── Material to process

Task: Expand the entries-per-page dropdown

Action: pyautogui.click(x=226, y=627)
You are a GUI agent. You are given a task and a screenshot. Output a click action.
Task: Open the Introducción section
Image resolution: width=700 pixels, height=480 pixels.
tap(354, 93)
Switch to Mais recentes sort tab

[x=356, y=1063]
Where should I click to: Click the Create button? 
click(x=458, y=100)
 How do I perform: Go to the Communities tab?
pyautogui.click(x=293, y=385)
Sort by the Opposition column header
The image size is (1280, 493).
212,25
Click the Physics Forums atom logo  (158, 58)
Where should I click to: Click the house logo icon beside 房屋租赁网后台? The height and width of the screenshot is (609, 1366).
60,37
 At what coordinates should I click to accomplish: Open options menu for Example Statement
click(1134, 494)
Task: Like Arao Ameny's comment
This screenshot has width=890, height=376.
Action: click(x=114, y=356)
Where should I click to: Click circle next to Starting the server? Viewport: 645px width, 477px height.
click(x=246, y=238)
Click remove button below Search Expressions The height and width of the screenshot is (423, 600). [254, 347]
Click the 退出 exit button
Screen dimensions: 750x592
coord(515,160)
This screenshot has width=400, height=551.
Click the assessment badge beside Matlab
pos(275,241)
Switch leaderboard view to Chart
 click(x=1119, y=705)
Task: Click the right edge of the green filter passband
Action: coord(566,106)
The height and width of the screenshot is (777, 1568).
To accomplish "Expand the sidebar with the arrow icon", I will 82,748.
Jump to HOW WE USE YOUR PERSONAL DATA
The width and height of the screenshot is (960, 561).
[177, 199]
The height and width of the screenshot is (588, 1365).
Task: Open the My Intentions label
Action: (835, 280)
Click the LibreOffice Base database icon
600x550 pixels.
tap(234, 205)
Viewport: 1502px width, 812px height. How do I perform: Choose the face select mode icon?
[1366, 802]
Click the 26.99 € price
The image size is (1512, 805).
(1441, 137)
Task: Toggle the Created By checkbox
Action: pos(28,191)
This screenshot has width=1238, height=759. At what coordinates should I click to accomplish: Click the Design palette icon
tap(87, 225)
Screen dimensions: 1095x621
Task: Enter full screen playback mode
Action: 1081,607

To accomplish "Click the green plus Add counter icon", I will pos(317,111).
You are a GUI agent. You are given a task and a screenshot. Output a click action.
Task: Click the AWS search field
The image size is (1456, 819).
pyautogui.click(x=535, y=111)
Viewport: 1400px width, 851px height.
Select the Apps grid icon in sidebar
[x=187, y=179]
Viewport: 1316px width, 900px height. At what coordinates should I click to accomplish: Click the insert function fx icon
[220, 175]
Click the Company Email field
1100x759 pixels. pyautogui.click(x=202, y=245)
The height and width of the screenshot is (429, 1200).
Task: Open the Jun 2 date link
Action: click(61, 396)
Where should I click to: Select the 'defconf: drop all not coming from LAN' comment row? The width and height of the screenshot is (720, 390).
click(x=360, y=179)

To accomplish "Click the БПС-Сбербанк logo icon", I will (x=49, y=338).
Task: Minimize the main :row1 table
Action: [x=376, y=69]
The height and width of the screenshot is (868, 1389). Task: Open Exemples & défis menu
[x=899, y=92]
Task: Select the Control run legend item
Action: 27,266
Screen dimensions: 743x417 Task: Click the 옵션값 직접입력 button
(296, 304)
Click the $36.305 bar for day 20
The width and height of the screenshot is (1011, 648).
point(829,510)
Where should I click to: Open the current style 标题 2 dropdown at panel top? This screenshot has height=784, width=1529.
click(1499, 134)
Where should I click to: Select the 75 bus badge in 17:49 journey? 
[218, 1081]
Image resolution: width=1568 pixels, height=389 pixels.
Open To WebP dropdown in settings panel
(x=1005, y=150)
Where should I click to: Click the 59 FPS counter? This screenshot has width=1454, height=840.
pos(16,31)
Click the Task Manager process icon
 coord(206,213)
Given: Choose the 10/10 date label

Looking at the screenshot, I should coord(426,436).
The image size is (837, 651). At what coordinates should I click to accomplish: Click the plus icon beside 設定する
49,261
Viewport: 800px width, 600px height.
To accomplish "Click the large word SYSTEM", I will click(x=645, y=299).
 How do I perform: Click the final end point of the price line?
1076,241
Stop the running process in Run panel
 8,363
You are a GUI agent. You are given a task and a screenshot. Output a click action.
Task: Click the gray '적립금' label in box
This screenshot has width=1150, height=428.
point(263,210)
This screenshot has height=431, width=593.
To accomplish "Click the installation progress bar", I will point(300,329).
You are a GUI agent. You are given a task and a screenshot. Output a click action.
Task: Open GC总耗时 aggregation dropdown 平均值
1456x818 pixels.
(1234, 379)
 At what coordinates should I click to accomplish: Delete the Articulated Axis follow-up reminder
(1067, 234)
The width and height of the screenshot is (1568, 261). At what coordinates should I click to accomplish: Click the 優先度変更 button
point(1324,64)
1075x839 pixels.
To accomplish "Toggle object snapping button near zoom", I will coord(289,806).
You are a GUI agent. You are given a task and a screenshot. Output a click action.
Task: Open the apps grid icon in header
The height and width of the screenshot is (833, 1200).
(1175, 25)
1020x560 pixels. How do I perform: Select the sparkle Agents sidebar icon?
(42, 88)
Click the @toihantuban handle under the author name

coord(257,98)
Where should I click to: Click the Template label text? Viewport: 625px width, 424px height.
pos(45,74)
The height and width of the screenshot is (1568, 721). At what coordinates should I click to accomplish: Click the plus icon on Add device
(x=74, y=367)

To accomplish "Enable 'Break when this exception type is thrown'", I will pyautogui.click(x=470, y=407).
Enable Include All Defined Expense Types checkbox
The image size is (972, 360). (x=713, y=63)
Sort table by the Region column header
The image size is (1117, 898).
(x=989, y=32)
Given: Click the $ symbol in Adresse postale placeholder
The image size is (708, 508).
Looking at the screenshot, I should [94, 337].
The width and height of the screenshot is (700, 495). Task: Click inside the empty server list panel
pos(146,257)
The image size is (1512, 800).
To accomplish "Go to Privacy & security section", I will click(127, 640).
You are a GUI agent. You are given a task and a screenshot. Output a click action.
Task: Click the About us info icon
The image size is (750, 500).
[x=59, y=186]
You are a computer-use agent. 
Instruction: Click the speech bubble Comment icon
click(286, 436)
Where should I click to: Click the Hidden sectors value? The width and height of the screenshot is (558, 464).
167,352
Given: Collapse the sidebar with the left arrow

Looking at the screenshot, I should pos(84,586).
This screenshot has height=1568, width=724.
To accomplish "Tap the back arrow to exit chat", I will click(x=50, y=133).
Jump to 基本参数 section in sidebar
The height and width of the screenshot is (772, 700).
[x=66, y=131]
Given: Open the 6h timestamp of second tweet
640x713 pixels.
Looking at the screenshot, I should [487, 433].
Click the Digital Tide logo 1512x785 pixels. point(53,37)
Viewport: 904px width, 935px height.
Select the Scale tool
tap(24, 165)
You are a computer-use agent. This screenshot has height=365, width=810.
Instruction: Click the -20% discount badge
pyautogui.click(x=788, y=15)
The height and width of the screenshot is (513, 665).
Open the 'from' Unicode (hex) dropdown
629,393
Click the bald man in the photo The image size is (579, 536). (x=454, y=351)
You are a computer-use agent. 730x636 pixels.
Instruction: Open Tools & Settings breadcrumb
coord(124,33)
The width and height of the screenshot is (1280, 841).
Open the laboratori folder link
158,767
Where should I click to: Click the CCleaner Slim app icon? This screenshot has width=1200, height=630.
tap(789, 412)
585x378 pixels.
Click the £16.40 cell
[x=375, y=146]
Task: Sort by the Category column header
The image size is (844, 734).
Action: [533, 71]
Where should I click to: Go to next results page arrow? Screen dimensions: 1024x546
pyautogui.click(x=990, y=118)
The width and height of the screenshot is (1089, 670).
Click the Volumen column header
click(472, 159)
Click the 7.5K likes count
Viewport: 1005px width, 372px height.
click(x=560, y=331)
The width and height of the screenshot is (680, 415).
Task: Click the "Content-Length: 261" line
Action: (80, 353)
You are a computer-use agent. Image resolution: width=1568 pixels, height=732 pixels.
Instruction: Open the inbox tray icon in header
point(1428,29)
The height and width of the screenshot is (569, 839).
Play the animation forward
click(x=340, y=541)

────

Goal of the exercise - Above are the records; print exactly the lines from the line with "Click the £16.40 cell" to the line with "The width and height of the screenshot is (1089, 670).", including both, and nothing else.

Exercise response -
Click the £16.40 cell
[x=375, y=146]
Task: Sort by the Category column header
The image size is (844, 734).
Action: [533, 71]
Where should I click to: Go to next results page arrow? Screen dimensions: 1024x546
pyautogui.click(x=990, y=118)
The width and height of the screenshot is (1089, 670).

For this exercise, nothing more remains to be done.